Island life is as idyllic as it comes. The Isles of Scilly, particularly, are well known for their Mediterranean waters, community spirit and out-of-season peace. It’s certainly a wonderful environment for young people to grow up in.
However, there’s always one thing on the minds of students at Five Islands Academy, the Scilly Isles’ only school, which caters for 265 young people from Reception (5+) to Year 11 (age 16). And that’s the move to further education – on the mainland.
A unique situation
Young people who live on the Isles of Scilly find themselves faced with a unique situation; no post 16 provision. So, the Islands’ careers leaders have to think differently.
“Your first day at college, shouldn’t be your first day at college,” explains Tim Garratt, Lead Teacher of Science and Aspirations Lead, who has been at Five Islands Academy since 2009. “And that’s essentially the point of this aspect of student life at Five Islands; preparing for that first day.”
There are apprenticeships available on the islands but, at 16, most Isles of Scilly children must leave the island to pursue education in one way or another – and families and education providers are aware of this critical moment.
So, throughout their later years at school, students on the Isles of Scilly undertake various journeys to the mainland to get a feel for life off the islands. For some – ‘more than you’d think’, Tim notes – it is the first time off-island without their families.
“It’s essential that we offer real life experiences of how to navigate life in further education, as well as learning opportunities,” Tim continued.
“There are critical skills needed to navigate life on the mainland that those who don’t live on the islands may take for granted, such as organising bus journeys and finding lecture theatres on big campuses.”
Guided, not led
The project, in partnership with the Cornwall and Isles of Scilly Careers Hub, involves repeated journeys over time using the Scillonian (the ferry service from Penzance to the Islands) and local train and bus routes in Cornwall – over years, potentially – so that the students know what to expect when the time comes. During these visits, students practice all manner of essential skills, from organising journeys and buying tickets to timekeeping and financial planning.
“It’s about becoming familiar with those methods of transport,” Tim said. “At the start of this journey, some students may be using public transport for the very first time. There’s a lot to learn, and for some these are big barriers.”
The trip is split into two very different but both vitally important days. The first is spent experiencing different education provision, such as apprenticeships, BTEC and A levels, with visits to Truro College and Falmouth Marine School. The second day focusses on planning food and transport around Cornwall.
And Tim is clear on one key element; students are ‘guided, not led.’
“A lot of the choices made throughout the two-day visit to the mainland are made independently,” he said. “That could be which bus to take, or where and what to eat.”
“Yes, they’re placed into a position that is entirely trusted and safe.
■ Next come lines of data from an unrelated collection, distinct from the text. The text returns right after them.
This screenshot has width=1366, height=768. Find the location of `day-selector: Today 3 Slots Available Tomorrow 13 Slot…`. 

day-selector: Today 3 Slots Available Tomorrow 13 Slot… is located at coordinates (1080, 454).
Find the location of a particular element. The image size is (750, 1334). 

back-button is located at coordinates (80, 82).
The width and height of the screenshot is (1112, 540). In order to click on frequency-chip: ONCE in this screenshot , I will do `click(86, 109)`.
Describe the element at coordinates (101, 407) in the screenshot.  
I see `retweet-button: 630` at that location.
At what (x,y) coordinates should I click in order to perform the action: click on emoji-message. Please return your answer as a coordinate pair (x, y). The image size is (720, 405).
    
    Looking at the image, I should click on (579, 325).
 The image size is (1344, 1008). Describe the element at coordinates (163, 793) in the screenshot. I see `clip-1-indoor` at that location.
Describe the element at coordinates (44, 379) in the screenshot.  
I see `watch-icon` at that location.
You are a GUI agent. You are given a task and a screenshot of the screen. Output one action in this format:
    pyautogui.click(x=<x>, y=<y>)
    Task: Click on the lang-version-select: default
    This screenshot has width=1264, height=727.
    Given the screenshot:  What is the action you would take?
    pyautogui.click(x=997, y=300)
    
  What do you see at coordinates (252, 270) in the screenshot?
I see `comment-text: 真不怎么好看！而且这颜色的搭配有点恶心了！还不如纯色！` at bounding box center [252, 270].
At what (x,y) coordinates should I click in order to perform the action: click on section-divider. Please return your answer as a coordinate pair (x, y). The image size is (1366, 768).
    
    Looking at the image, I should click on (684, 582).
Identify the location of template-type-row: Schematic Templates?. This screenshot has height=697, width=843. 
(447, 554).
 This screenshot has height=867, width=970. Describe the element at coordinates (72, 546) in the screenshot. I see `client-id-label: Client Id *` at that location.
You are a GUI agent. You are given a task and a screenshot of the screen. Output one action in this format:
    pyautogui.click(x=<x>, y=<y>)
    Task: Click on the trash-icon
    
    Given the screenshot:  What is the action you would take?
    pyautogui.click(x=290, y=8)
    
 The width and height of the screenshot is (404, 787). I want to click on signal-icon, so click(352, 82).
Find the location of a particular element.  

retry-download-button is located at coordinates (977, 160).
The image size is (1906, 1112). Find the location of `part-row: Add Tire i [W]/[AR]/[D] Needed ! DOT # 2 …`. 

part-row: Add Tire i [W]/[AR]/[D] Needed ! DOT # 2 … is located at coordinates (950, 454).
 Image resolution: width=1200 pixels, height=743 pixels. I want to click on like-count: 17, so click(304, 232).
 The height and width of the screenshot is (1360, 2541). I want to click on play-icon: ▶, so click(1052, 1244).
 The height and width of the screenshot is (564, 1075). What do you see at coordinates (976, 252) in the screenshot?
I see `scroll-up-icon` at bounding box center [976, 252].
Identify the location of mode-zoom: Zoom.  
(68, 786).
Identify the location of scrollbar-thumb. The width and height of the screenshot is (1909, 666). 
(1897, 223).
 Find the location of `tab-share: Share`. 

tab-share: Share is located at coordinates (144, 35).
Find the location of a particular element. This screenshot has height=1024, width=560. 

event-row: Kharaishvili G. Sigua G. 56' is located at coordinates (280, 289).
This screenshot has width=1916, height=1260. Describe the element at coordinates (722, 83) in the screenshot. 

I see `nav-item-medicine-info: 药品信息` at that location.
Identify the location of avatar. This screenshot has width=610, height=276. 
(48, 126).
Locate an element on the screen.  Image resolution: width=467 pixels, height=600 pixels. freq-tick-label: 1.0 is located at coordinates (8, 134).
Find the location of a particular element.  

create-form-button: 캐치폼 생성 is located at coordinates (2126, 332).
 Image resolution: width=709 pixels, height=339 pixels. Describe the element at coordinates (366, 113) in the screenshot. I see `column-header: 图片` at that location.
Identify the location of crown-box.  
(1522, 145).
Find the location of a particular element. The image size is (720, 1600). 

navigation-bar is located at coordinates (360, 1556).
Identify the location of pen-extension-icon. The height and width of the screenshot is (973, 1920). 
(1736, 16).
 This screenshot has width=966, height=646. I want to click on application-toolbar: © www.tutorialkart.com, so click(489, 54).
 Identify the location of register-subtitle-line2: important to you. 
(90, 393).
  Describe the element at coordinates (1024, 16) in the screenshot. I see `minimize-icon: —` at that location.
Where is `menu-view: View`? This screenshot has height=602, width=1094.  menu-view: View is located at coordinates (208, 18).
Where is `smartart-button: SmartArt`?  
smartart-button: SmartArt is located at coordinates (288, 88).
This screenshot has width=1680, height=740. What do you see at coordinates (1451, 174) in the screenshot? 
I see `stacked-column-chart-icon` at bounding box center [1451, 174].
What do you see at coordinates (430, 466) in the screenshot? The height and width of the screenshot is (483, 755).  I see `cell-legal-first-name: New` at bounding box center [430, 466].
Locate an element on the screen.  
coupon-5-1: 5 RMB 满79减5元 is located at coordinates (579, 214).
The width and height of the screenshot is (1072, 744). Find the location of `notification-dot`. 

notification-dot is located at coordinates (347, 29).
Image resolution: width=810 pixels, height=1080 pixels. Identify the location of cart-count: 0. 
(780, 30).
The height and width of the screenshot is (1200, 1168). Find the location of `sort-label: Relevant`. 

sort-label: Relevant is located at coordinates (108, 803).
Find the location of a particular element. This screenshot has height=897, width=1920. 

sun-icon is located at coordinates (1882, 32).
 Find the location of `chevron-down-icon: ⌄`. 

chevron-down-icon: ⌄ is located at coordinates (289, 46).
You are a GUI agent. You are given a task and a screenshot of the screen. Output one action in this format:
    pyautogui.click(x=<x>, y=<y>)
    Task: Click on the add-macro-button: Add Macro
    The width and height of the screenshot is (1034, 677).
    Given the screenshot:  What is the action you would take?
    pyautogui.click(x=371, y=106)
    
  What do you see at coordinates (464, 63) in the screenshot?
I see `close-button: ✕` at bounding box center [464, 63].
However, it’s important we give them the opportunity to be held responsible and accountable for the choices they make, just as they will be when the time comes to attend college.”
Maturing with each step
The trip – which typically ends with the group planning, prepping, and serving a meal together – sees staff and students stay at a Youth Hostel in Perranporth.
“It’s a great geographical link to the islands,” Tim said. “It’s important these young people still feel connected to the sea, which plays a huge part in their daily lives.”
There’s an ‘inevitability’, Tim concludes, which means these children need support like this from external stakeholders to reach their next steps. “This programme has allowed us to access funding for ventures we know we need,” he added.
14% of students asked said they were ‘worried’ about going to the mainland for post 16 education before the trip – but all agreed they were either ‘not bothered’ or ‘excited’ following their visit.
“And you see them physically maturing with each step they take,” he said “Suddenly they find themselves in situations where they have no choice but to interact, get involved. Leaving the Islands as school children and joining a classics lecture at university.”
“It’s incredible to watch. Everyone goes through that process.”